Primo appuntamento, giovedì 17 settembre, alle 18.00, alla Libreria Antiquaria Saba (via S. Nicolò 30b), che ospita un’installazione sonora intermediale di Tiziana Bertoncini, ARCHÉ, fruibile fino al 25 settembre 2026 in orario di apertura della libreria. Violinista, artista multimediale e compositrice, Tiziana Bertoncini presenta un lavoro dedicato all’esplorazione della parola e del linguaggio nella loro valenza sonora: un aspetto che, nelle tradizioni cosmogoniche di diverse culture, rappresenta l’elemento generativo della realtà. Lo spazio interno della libreria si trasforma in un teatro sonoro in cui è possibile percepire il suono delle lettere e delle lingue custodite nei volumi, un tentativo di dar voce alla parola scritta, antica e sacra, ritrovandone la forza spirituale.

Venerdì 18 settembre, alle 20.30, il Conservatorio Tartini (via Ghega 12), ospita il concerto di Black Page Orchestra, ensemble viennese dedicato alla musica radicale e senza compromessi del nostro tempo:con Alessandro Baticci, flauto – Florian Fennes, Saxofono – Samuel Toro Perez, Chitarra elettrica – Alfredo Ovalles, pianoforte – Igor Gross, percussioni – Rafal Zalech, viola – Eirini Krikoni, violino – Matthias Kranebitter, elettronica e regia del suono. L’esuberante programma fuori dagli schemi, unisce linguaggi ed estetiche diversi e celebra con opere di membri dell’ensemble – Rafael Zalech, Mirela Ivicević, Alessandro Baticci, Alfredo Ovalles, Matthias Kranebitter, e Florian Fennes – il primo decennio di attività del gruppo, che vanta una straordinaria carriera internazionale. La serata alterna, come di consueto, musica, incursioni visive e conversazioni con il pubblico a cura di Trieste Science + Fiction Festival e collettivo cantierezero, immergendo il pubblico in un’esperienza sinestetica. L’evento è in collaborazione con Conservatorio Tartini – Trieste; con il sostegno di SKE, Bundesministerium Wohnen, Kunst, Kultur Medien und Sport (Austria) – Stadt Wien.
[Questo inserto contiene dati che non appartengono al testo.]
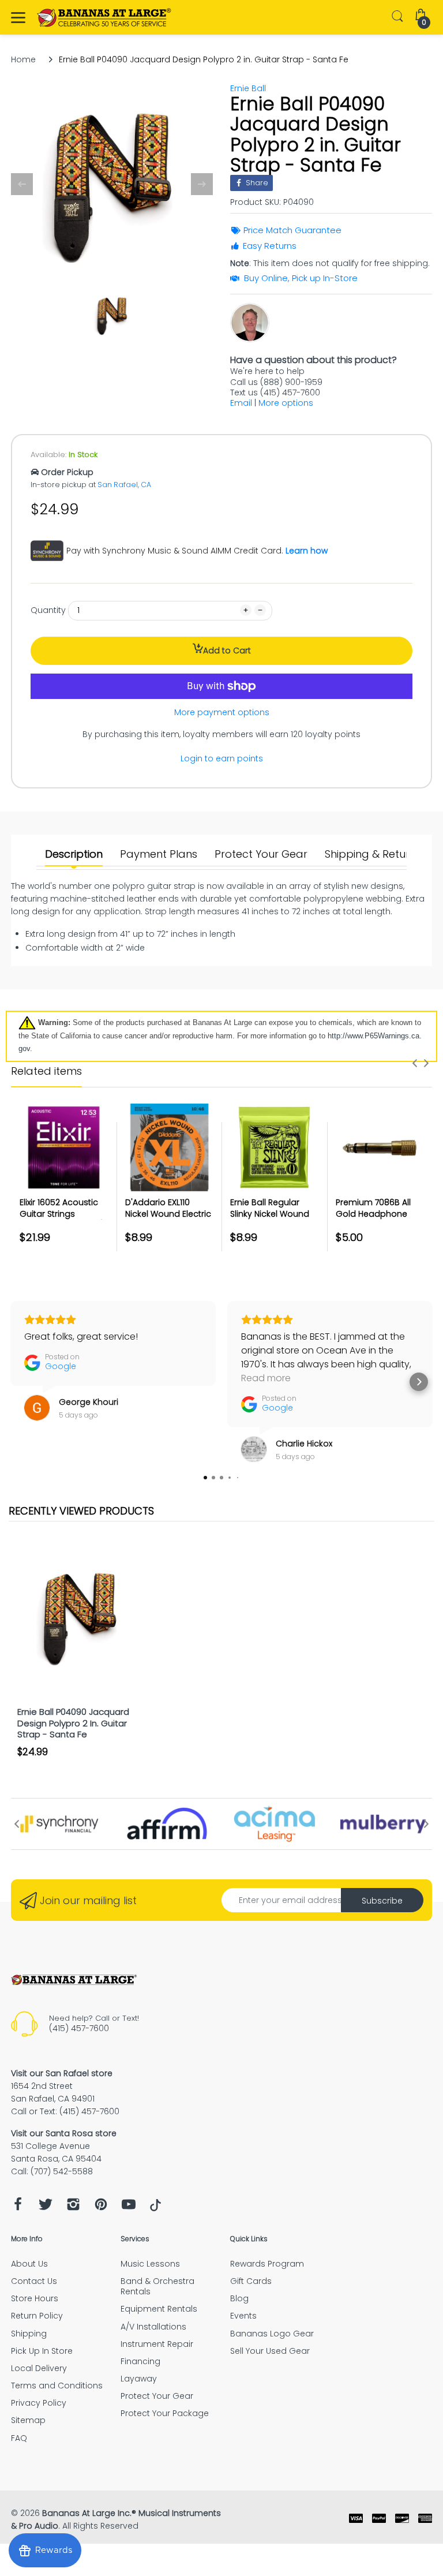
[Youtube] (129, 2207)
Sabato 19 settembre, alle 18.00, allo Studio Tommaseo (Via del Monte 2/1), in collaborazione con triestecontemporanea, un evento che dialoga con performance, talk e visioni dedicatoal rapporto tra memoria, suono, gesto e parola. Accompagnano la performance di Riccardo Vaglini (Un nonnulla, 2013) le incursioni visive a cura di Trieste Science + Fiction Festival e collettivo cantierezero con opere di Hui Ye – dedicata a pratiche di canto tradizionale della popolazione Tao come veicolo di trasmissione generazionale e sopravvivenza culturale – e Aleem Hossain, creando un contrappunto transmediale per aprire la mente a nuove lontananze.
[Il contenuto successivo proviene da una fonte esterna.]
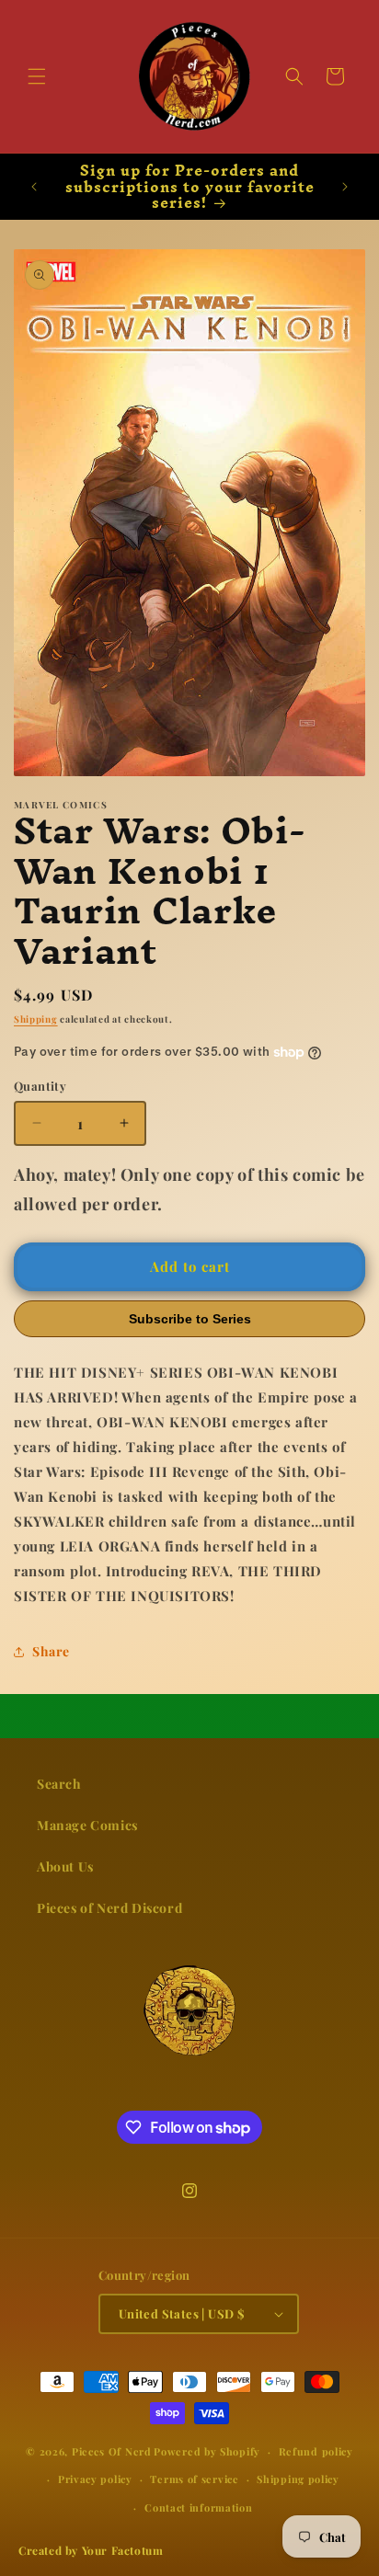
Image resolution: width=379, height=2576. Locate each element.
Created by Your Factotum (90, 2550)
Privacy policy (95, 2479)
Sempre sabato, dalle 20.30, alla Basilica di S. Silvestro (piazza S. Silvestro 1) il festival inaugura con due musicisti d’eccezione il ciclo “Aus der Ferne / Lontano” | Kurtág 100 dedicato al mondo sonoro del grande compositore ungherese György Kurtág, con la presenza del violinista Ivan Rabaglia – con un dialogo tra i microcosmi kurtaghiani di Játekók per violino e pagine bachiane – e del pianista Marino Formenti che, con il récital LONTANO (in memoriam eliane radigue) ci conduce in un misterioso labirinto sonoro attraversando sette secoli di musica.


Il ciclo proseguirà con altri tre concerti ed esplora lontananze geografiche, culturali e mentali, con apparizioni sonore ispirate al non comune e al meraviglioso, al ricordo distante nel tempo e nello spazio che attualizza il passato rendendolo presente, a mondi lontani dal nostro orizzonte quotidiano umano e sonoro. Come ci ricorda Marino Formenti citando John Cage, the sounds are not sounds but shadows.